Опять подогнув под себя полы негреющей малицы, пошёл старик в странную дорогу: в прошлое, чтоб судить себя. Как усталый путник, потерявший в ненастье свой путь, опираясь на нехитрый посошок, он шёл от одного воспоминания к другому, греясь у одних, с опаской подходя к другим. Так, ведя учёт обидам, нанесённым и принятым, радостям, поделённым с людьми и утаённым от них, как лакомый кусок, съеденный тайком, проходил всю ночь по ухабам прошлого старик.
...Однажды, проверив капканы, Пэтко возвращался домой. Чтобы сократить путь, проехал не низиной, где была утоптанная дорога, а поверху, горой. Снегу этой осенью выпало совсем мало, а зимний, если падал, то лежал недолго. Два сильных ветра, один с гор, а второй из-под солнца, всё время перепинывая его из стороны в сторону, не давали ему залежаться.
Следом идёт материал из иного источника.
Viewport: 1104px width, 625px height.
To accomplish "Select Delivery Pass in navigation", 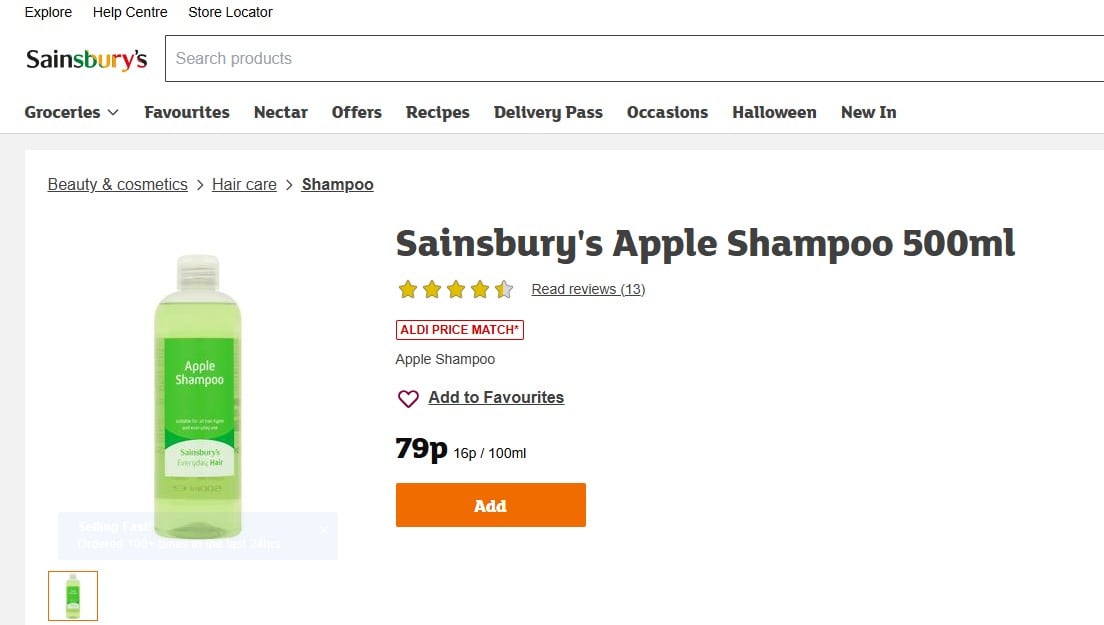I will pos(548,112).
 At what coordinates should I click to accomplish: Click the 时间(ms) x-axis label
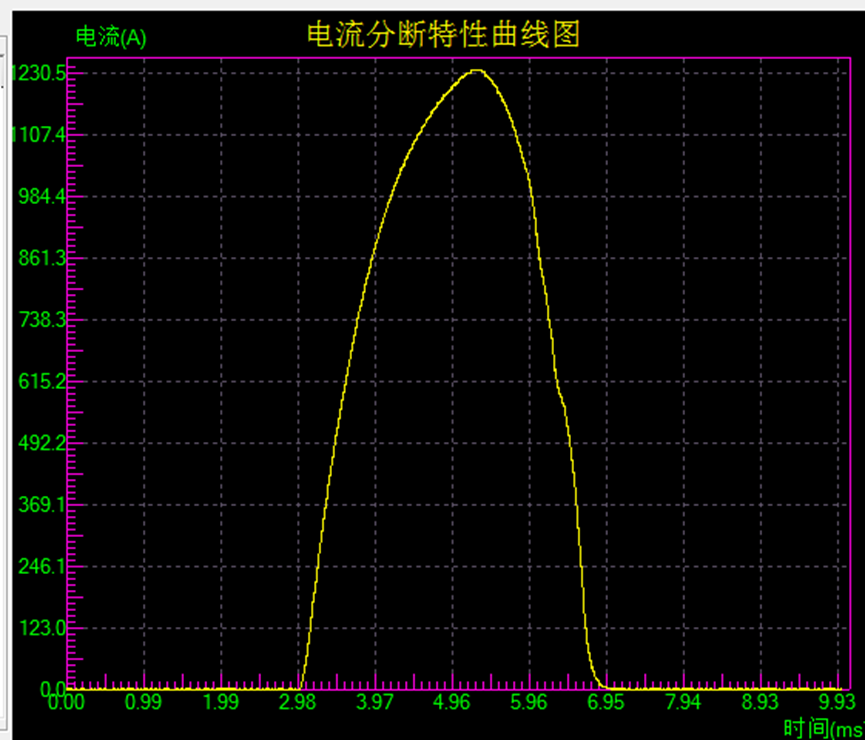(x=822, y=728)
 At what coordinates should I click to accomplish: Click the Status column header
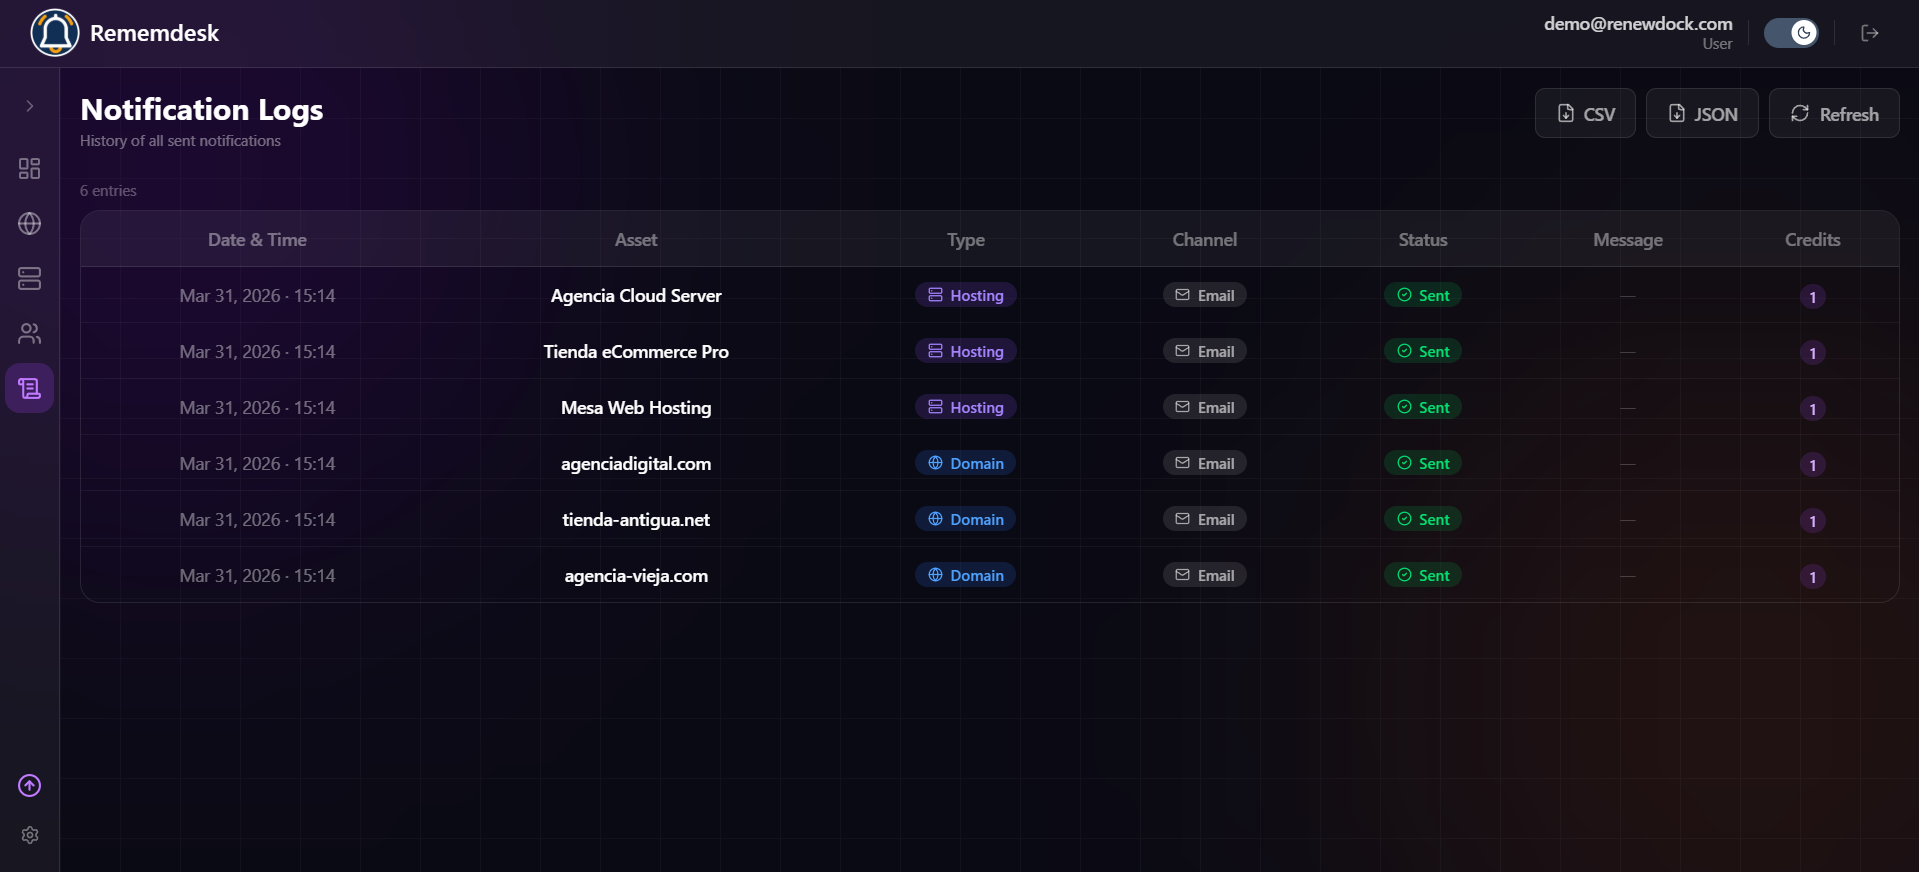point(1423,240)
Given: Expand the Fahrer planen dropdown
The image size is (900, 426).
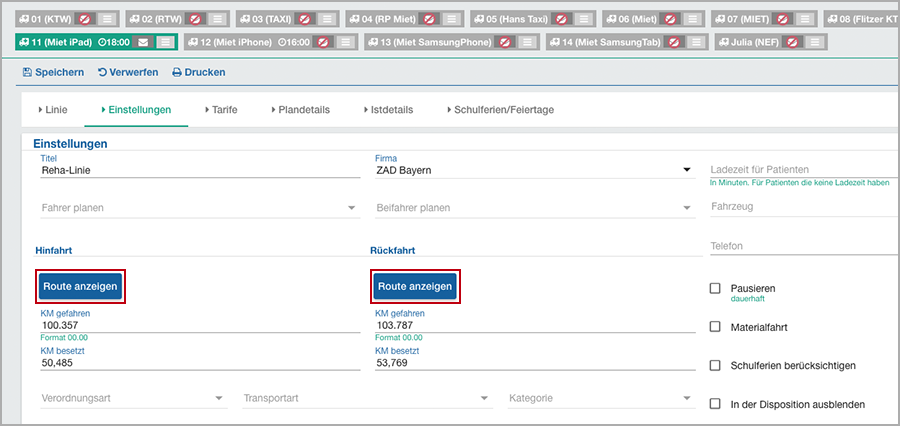Looking at the screenshot, I should pos(197,208).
На горе снег был чист, как детская ладошка, не расписан следами песцов и зайцев, и только в глуби кустов то и дело вился торопливый ровный, как шов аккуратной женщины, стежок куропачьих следов. Песца в эту зиму почти не было, вернее, он не брал приманку — был сыт своей охотой. И с добычей не всякий мужчина возвращался домой, разве что самые опытные, и то потому, что давно были хитрей самого хитрого зверя. На пологом подъёме справа вынырнул след нарты, чуть припорошённый позёмкой, но следы четырёх оленей виделись отчётливо. Передовой шёл неровно, видимо, капризничал, чувствуя не очень твёрдую руку. То убыстряя ход, при этом обязательно забирал налево, стараясь перехитрить хозяина. То шёл лениво, шаг его тогда становился до смешного короток. Одним словом, что хотел, то и выделывал. Один раз даже остановился и раза два ковырнул копытом снег.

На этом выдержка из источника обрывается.